Hiraeth
Many things I have been called (not that I care). People will say, after all. <SHRUG> Let them say. I know me and take great comfort in my own loving presence. But there is something a little odd. It's a certain longing or yearning, not for a person or a situation to make my life "right". No. I've been looking at this, querying that inner voice which, in the case of this feeling, is a sort of distant howling. I turn inward and survey, looking for its cause. This is what I see and hear and feel.There's a vast expanse of landscape about me and it's night. A low, broken cloud base, with bright full moonlight peaking through, lights the water upon which I look down. The light catches, spangling the waves and casting the rolling hills in soft silver that bounces off the water and then back down off the clouds. The flickering orange glow of fires dot the hills. I hear distant weeping, all around, and I reckon the fires are pyres. There's a hollow ache and, as I come back to here and now, a deep longing for a place I have, in this life, never been.
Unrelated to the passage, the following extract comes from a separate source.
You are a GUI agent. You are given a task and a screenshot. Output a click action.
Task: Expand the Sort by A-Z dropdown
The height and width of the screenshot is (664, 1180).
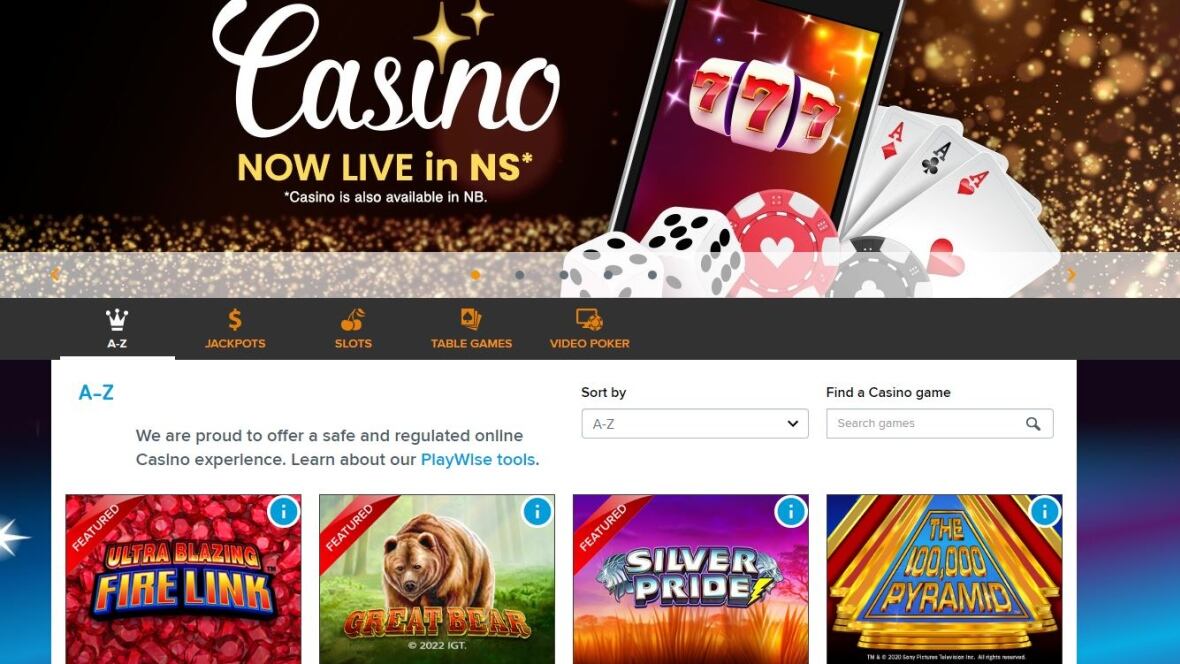[x=695, y=424]
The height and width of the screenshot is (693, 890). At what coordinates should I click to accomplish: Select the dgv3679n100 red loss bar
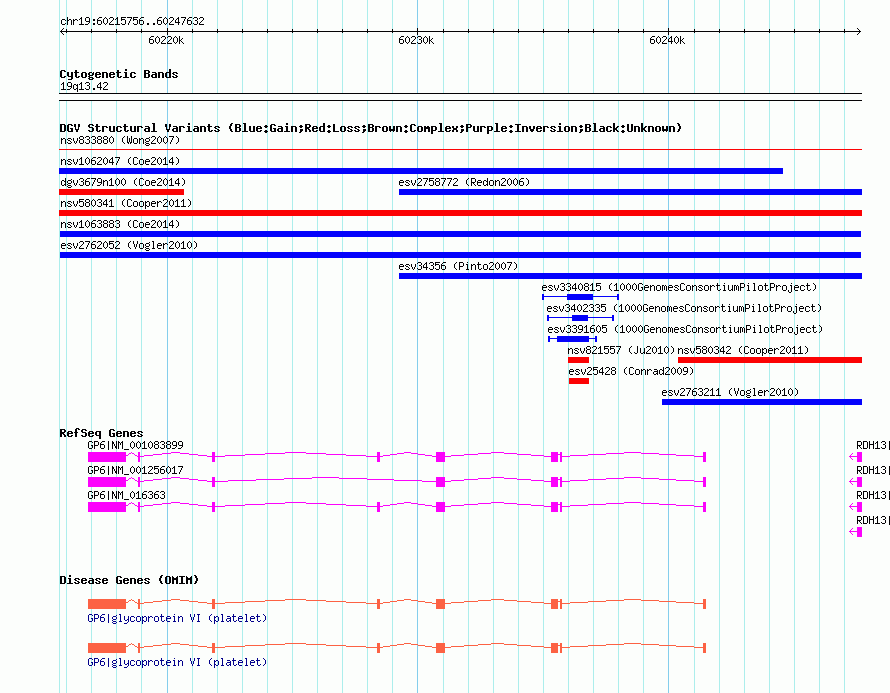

That's part of it -- the first layer -- and it's a "memory" of sorts, but not from this life. It represents, in my psyche "unfinished business": something "unforgiven" against which some part of my passion yet rails, "No. I defy it." And yet the sense of loss is shattering and it leads me deeper, to another level of longing where that pain is healed and another longing has its roots.
I see a world, like a blue jewel in the barren cauldren of cosmos. The water dazzles my sensorium -- every shade of blue and green and freckled with white-rimmed jade islands. They're festooned with color: purple Tibuchina and lavender jacaranda and the crimson tops of Delonix Trees, otherwise known as "Flame of the Forest". Seething clouds of jeweled birds vault into blue abyss of the sky as I descend and find him there, waiting and smiling, his toes buried in the warm sand and the sunlight glinting and catching in his eyes, scintillating like topaz. And I know as he looks at me, for certain, we cannot lose what we love because it's always here, in this world -- the real world. And then I waken and wonder why I left there to come here.
Surely, I did not leave him to come here and remind this sad lot of self absorbed souls of what they ought already know?
And yet, I know that is exactly what I did and I am amazed at my stupid love and the arrogance that it takes to make one think they can make any sort a difference to sleeping godlings who are enchanted with their own dreams of horror.
Yes, I am still "alive". More's the pity, really.
Scotland... Aye.
Hi Al. Reassuring, it is, to see you are well. One prays you are also happy. Here's lookin' at you (since you're lookin at me).
Comments (53)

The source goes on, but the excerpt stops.